We were not able to determine the number of elements processed by the loop (the scalar loop iteration count) for loops with dependent iterators, and so tail-predication was not triggering. The scalar loop iteration is found by pattern matching the masked load/store instruction in the vector body that use this value, which is then checked with SCEV information to make sure that this is right. Not only does the SCEV expression for these type of loops look different, but also finding the actual trip count requires more work, and most changes here are related to this.

Supported now are cases where only the inner loop iterators receives values from its outer loop, like this nested loop example:

for (i = 0; i < N; i++) M = Size - i; for (j = 0; j < M; j++)

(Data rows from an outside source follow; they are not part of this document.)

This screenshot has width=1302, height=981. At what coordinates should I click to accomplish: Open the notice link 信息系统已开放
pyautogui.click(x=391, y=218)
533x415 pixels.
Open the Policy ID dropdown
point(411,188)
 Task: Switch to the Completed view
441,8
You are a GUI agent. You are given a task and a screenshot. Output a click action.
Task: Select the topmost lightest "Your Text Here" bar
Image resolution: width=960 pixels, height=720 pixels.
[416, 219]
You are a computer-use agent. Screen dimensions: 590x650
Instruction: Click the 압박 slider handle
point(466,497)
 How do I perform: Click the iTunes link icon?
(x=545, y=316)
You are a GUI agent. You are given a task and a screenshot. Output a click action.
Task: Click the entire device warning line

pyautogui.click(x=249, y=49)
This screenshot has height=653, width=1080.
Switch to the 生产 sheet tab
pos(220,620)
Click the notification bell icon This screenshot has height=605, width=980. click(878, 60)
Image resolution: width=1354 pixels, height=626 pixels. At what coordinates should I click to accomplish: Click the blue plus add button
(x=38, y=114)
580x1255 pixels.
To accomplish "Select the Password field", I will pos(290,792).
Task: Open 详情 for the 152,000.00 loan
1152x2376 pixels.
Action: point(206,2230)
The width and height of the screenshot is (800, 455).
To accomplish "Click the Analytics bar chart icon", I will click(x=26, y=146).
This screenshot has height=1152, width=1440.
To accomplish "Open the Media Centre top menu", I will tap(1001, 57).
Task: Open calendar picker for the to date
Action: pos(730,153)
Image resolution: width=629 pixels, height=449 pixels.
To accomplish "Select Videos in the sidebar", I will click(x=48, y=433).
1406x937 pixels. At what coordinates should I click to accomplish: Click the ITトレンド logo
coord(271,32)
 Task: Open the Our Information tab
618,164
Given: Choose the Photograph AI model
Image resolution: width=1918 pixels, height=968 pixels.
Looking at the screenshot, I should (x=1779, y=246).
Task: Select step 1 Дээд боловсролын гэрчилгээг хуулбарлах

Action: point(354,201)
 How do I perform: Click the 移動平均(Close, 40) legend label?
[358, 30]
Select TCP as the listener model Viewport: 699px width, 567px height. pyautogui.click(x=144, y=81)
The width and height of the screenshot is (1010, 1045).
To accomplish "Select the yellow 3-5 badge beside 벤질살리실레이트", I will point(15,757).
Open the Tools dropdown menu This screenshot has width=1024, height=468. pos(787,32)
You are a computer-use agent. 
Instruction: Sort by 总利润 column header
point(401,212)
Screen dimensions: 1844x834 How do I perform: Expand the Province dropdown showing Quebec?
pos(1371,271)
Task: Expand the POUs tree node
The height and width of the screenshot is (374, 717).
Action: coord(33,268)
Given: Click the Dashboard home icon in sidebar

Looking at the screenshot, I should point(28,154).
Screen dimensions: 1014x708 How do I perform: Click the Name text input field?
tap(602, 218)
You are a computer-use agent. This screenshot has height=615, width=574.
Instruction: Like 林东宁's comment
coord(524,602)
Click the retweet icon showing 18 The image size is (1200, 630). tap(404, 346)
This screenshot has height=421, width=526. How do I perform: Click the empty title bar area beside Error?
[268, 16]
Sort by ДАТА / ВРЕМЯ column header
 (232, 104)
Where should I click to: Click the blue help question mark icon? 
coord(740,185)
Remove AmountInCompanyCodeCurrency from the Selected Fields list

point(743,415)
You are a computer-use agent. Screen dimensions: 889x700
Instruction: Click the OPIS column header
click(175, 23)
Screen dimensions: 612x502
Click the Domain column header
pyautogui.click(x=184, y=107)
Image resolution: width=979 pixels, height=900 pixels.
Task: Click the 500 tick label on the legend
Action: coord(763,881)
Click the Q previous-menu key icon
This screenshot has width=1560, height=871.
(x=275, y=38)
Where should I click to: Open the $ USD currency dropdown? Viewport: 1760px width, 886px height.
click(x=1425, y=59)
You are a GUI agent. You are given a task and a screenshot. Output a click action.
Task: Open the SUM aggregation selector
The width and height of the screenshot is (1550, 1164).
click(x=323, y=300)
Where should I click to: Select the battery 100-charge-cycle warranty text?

And also a 3d example like this because the SCEV expression is the same:

for (k = 0; k < N; k++) for (i = 0; i < N; i++) M = Size - i; for (j = 0; j < M; j++)

And this will cover most reduction kernels that we currently have.

TODO:

The general case where any inner loop iterator can depend on its outer loop is not yet supported. For example, here i is initialised with k, and j is initialised with the value from its parent loop i:

for (k = 0; k < N; k++) for (i = k; i < N; i++) for (j = i; j < M; j++)

The reason that this is not yet support is that pattern matching this SCEV is unwieldy as it almost requires a general SCEV visitor as this involves, scAddExpr, scAddRecExpr, scUMaxExpr, and scSMaxExpr SCEV types and still not very general. Instead, as a follow up, we would like to emit the scalar iteration count with an intrinsic, similar like how this is done for the hardware-loop instruction, which we can then simply pick up here, and then we don't need all this pattern matching anymore.